## Exercise
Copy the lines below exactly, starting at the one with "Screen dimensions: 523x415" and ending at the one with "Click the Chrome profile avatar", and leave out any picture.

## Raw data
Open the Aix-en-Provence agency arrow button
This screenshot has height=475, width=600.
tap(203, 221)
==
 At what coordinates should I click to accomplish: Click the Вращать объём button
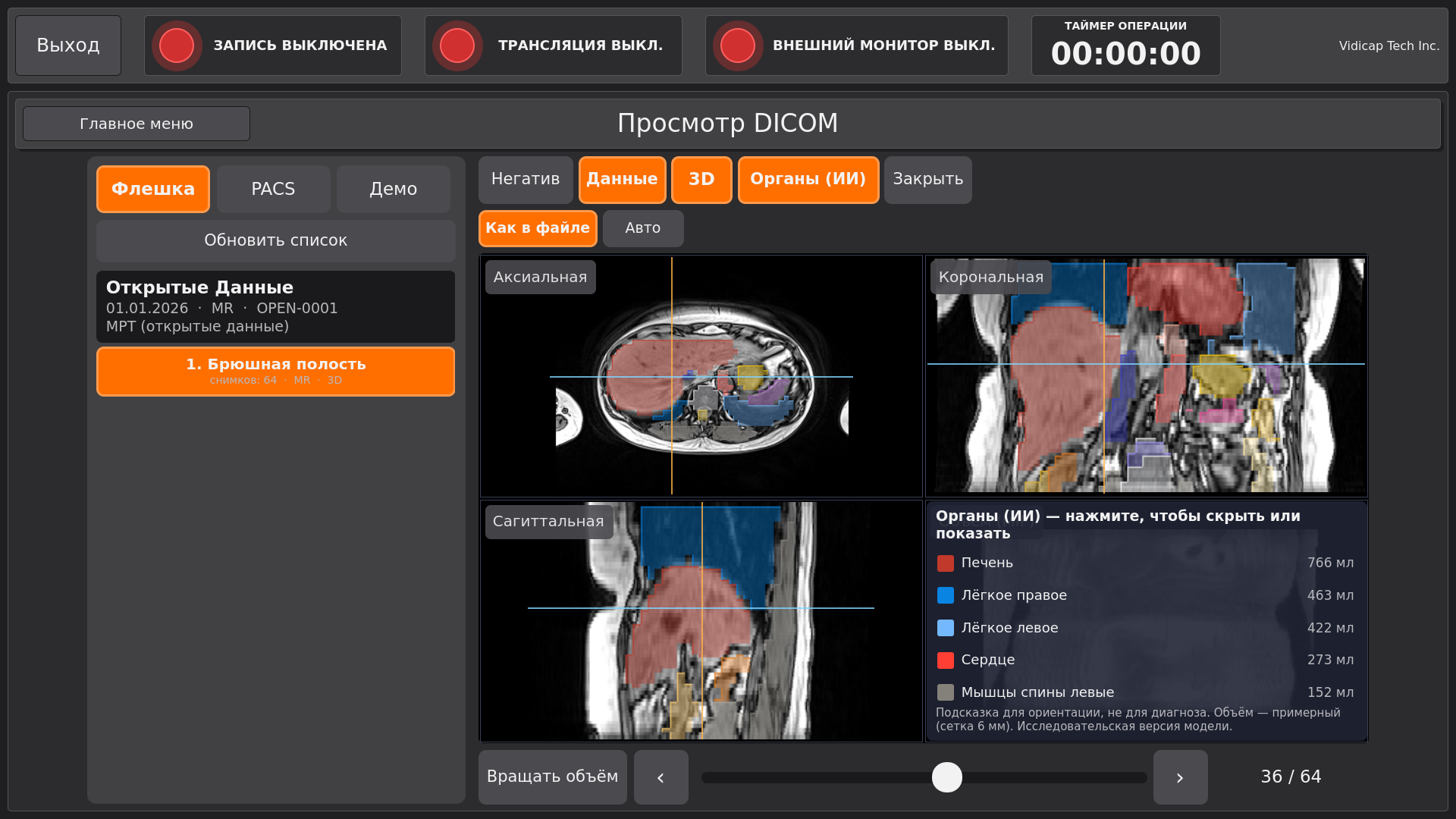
==
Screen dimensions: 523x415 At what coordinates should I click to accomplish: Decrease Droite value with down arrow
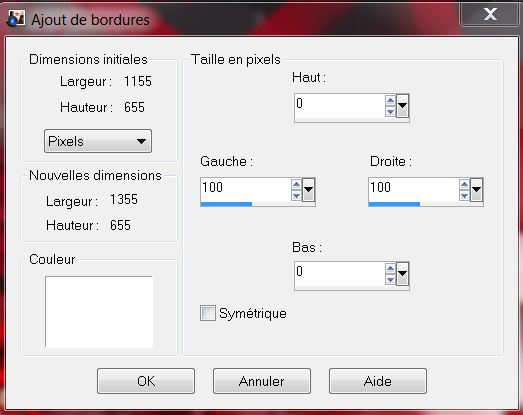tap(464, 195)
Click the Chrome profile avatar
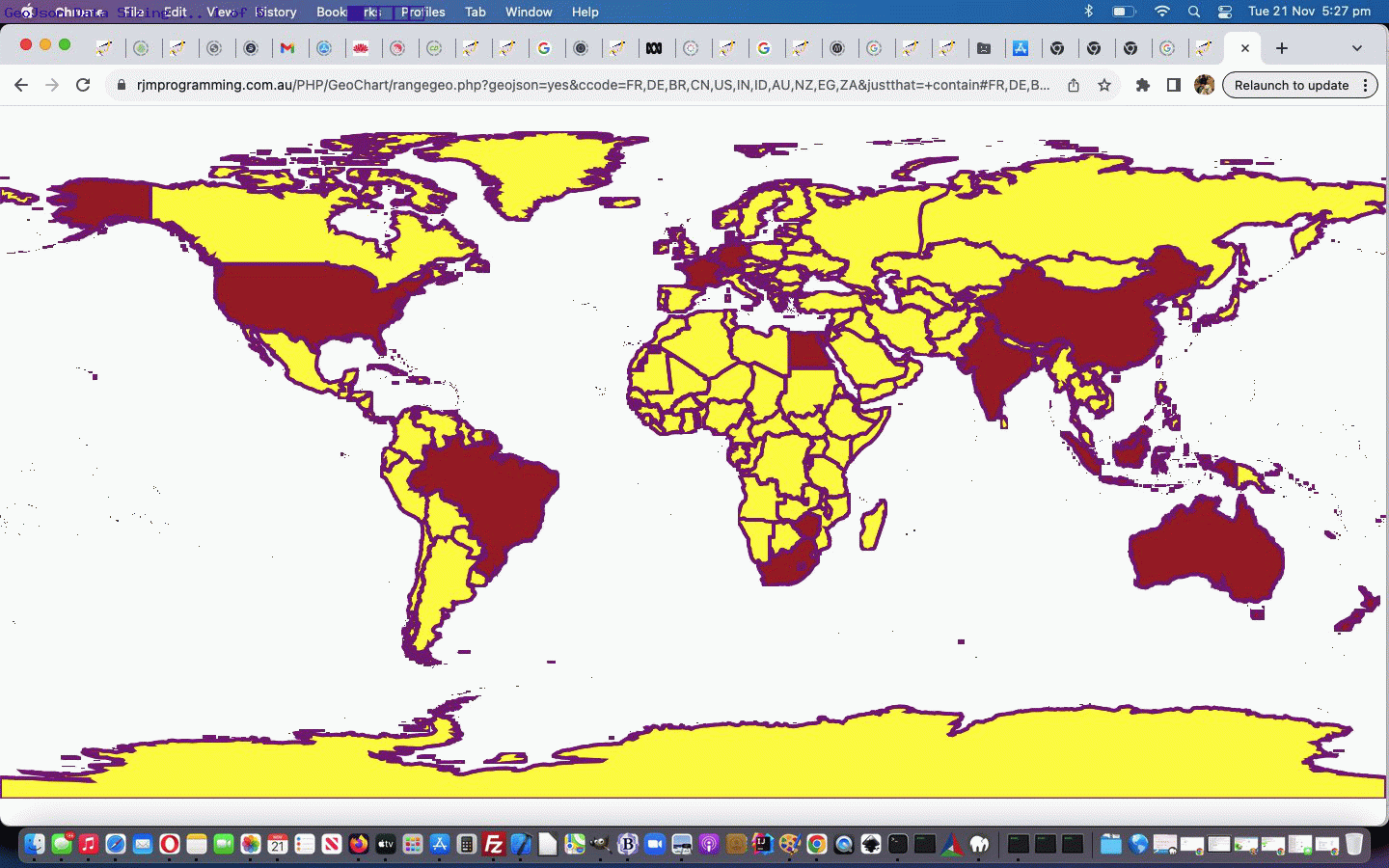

## Solved problem
Screen dimensions: 523x415 At what coordinates should I click to accomplish: Decrease Droite value with down arrow
tap(464, 195)
Click the Chrome profile avatar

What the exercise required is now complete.